- _TEKS SUMBER_
-*-*-
Fitur Baru pada Chatbot Claude Opus 4 dan 4.1 yang Membatasi Interaksi Berisiko
Perusahaan rintisan kecerdasan buatan (AI) Anthropic baru-baru ini meluncurkan fitur terbaru untuk chatbot mereka, Claude Opus 4 dan 4.1. Fitur ini memungkinkan chatbot menghentikan percakapan yang dianggap berpotensi mengganggu atau berbahaya. Dengan demikian, Claude kini dirancang untuk menolak tugas-tugas yang bisa membahayakan penggunanya. Contohnya termasuk menyediakan konten seksual terkait anak di bawah umur, hingga informasi yang dapat memicu kekerasan atau terorisme skala besar.
“Claude dapat memilih untuk mengakhiri interaksi jika dianggap berisiko bagi pengguna maupun dirinya,” jelas pernyataan dari Anthropic. Langkah ini mendapat dukungan dari Elon Musk, yang merencanakan untuk memberikan fitur serupa pada chatbot Grok-nya.
Kritik dan Perdebatan Terkait Etika AI
Keputusan Anthropic muncul di tengah perdebatan panjang tentang status moral kecerdasan buatan. Salah satu ahli bahasa dan kritikus industri AI, Emily Bender, menilai model bahasa besar (LLM) hanya merupakan “mesin pembuat teks sintetis” yang bekerja berdasarkan data besar tanpa niat maupun kesadaran. Menurut dia, wacana menutup percakapan demi “kesejahteraan AI” justru menimbulkan pertanyaan baru.
Di sisi lain, peneliti AI Robert Long berpendapat bahwa model AI bisa mengembangkan status moral. Ia menekankan bahwa AI sekarang mampu membedakan antara pertanyaan yang baik dan buruk, sehingga pengembang perlu lebih dalam memahami pengalaman dan preferensi AI.
-*-*-
- _INSTRUKSI TUGAS_
1. Tolong ambil dari artikel tentang fitur baru Claude bagian yang dimulai dengan "Fitur Baru pada" dan berlanjut hingga "terorisme skala besar.".
2. Sebutkan semua nama orang yang muncul dalam artikel tentang fitur baru Claude.

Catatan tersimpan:
-*-*-
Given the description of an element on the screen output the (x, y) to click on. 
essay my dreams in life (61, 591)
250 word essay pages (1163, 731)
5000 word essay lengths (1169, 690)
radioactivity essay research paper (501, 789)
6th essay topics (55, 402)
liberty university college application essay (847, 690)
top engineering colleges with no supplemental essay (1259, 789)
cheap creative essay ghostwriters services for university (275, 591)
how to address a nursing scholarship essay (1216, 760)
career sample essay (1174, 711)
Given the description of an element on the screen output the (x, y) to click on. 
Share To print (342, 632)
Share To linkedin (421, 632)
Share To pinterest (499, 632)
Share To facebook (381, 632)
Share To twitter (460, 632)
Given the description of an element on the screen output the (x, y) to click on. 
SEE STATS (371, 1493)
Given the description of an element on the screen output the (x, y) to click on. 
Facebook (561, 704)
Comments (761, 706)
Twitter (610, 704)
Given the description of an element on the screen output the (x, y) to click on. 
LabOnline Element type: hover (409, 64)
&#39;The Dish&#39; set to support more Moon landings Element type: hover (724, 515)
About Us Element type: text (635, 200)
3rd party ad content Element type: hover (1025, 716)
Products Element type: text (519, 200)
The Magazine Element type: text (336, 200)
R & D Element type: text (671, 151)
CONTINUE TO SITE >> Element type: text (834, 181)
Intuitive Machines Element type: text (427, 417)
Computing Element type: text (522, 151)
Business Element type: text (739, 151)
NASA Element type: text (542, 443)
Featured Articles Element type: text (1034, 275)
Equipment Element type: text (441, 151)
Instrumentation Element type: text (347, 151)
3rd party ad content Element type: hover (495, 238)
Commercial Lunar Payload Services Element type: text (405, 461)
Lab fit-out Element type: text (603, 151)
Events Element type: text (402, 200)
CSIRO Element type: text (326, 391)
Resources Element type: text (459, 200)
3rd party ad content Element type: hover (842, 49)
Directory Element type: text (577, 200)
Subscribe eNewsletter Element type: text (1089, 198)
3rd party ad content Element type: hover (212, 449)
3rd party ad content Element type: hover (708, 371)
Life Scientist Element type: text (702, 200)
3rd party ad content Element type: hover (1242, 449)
-*-*-
- _JAWABAN PER TUGAS_
1.
Fitur Baru pada Chatbot Claude Opus 4 dan 4.1 yang Membatasi Interaksi Berisiko
Perusahaan rintisan kecerdasan buatan (AI) Anthropic baru-baru ini meluncurkan fitur terbaru untuk chatbot mereka, Claude Opus 4 dan 4.1. Fitur ini memungkinkan chatbot menghentikan percakapan yang dianggap berpotensi mengganggu atau berbahaya. Dengan demikian, Claude kini dirancang untuk menolak tugas-tugas yang bisa membahayakan penggunanya. Contohnya termasuk menyediakan konten seksual terkait anak di bawah umur, hingga informasi yang dapat memicu kekerasan atau terorisme skala besar.

2. Elon Musk, Emily Bender, Robert Long